Task requirements
[A] Answer these questions from the Cropblast page.
(i) How many different models does Cropblast use to deduce the best type of crop?
(ii) What powers the custom-built sensor device?
(iii) What are the two main parts of the project?
[B] Transcribe the Cropblast page from "Transforming Soil into" to "profession—it’s a lifeline.".

Supplied text
******

Cropblast | Devpost

Transforming Soil into Success - one crop at a time.

Inspiration

Despite rapid advancements in artificial intelligence, agriculture is a field that has lagged behind in fully leveraging it. Farmers continue to rely on outdated traditional methods, which struggle to keep up with the growing challenges of modern agriculture such as global warming, unpredictable weather patterns, soil degradation, shrinking resources, etc.

These traditional methods come with risks: manual testing and observations can lead to inefficiencies in utilizing resources and risky unsustainable practices that can degrade soil and resources over time.

The stakes are high: farmers face mounting pressure to provide food for their families, communities, and the world while battling the various challenges of nature’s unpredictability Farming is more than just a profession—it’s a lifeline.

What it does

Cropblast takes in inputs describing the composition and characteristics of soil (Nitrogen Content, Phosphorus Content, Potassium Content, Temperature, Humidity, Rainfall) and uses 4 different models to deduce the best type of Crop among various crops (Rice, Maize, Beans, Potatoes, Tomatoes, Bananas, just to name a few).

How we built it

The project consists of two main parts, the product and the back end. The back end processes sensor data through advanced machine learning models, delivering tailored crop recommendations and refining results over time as more data is collected. A custom-built sensor device, powered by an Arduino and LM358, collects essential soil and environmental data such as pH, temperature, moisture, and humidity for real-time analysis. The sensor will feed data into the back end and that will produce and output for the best crops given the collected data on the weather/nature conditions.

******

Dataset content
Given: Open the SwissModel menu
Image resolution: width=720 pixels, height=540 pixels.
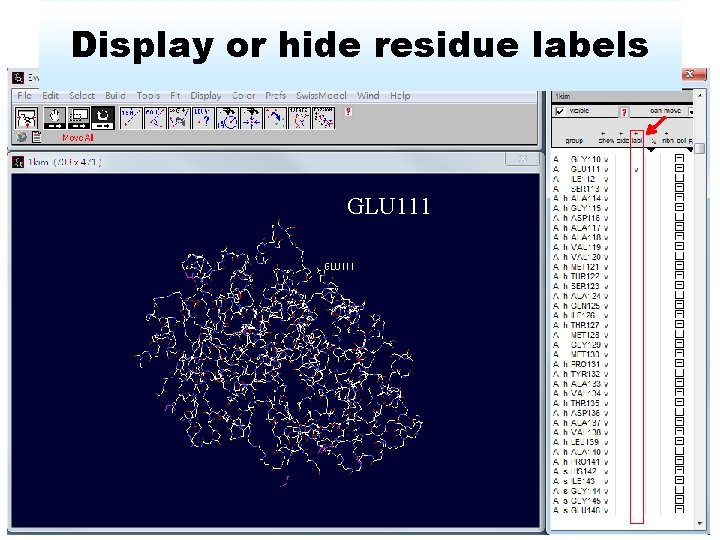Looking at the screenshot, I should 321,96.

******

Completed exercise
[A]
(i) 4
(ii) An Arduino and LM358
(iii) The product and the back end

[B]
Transforming Soil into Success - one crop at a time.

Inspiration

Despite rapid advancements in artificial intelligence, agriculture is a field that has lagged behind in fully leveraging it. Farmers continue to rely on outdated traditional methods, which struggle to keep up with the growing challenges of modern agriculture such as global warming, unpredictable weather patterns, soil degradation, shrinking resources, etc.

These traditional methods come with risks: manual testing and observations can lead to inefficiencies in utilizing resources and risky unsustainable practices that can degrade soil and resources over time.

The stakes are high: farmers face mounting pressure to provide food for their families, communities, and the world while battling the various challenges of nature’s unpredictability Farming is more than just a profession—it’s a lifeline.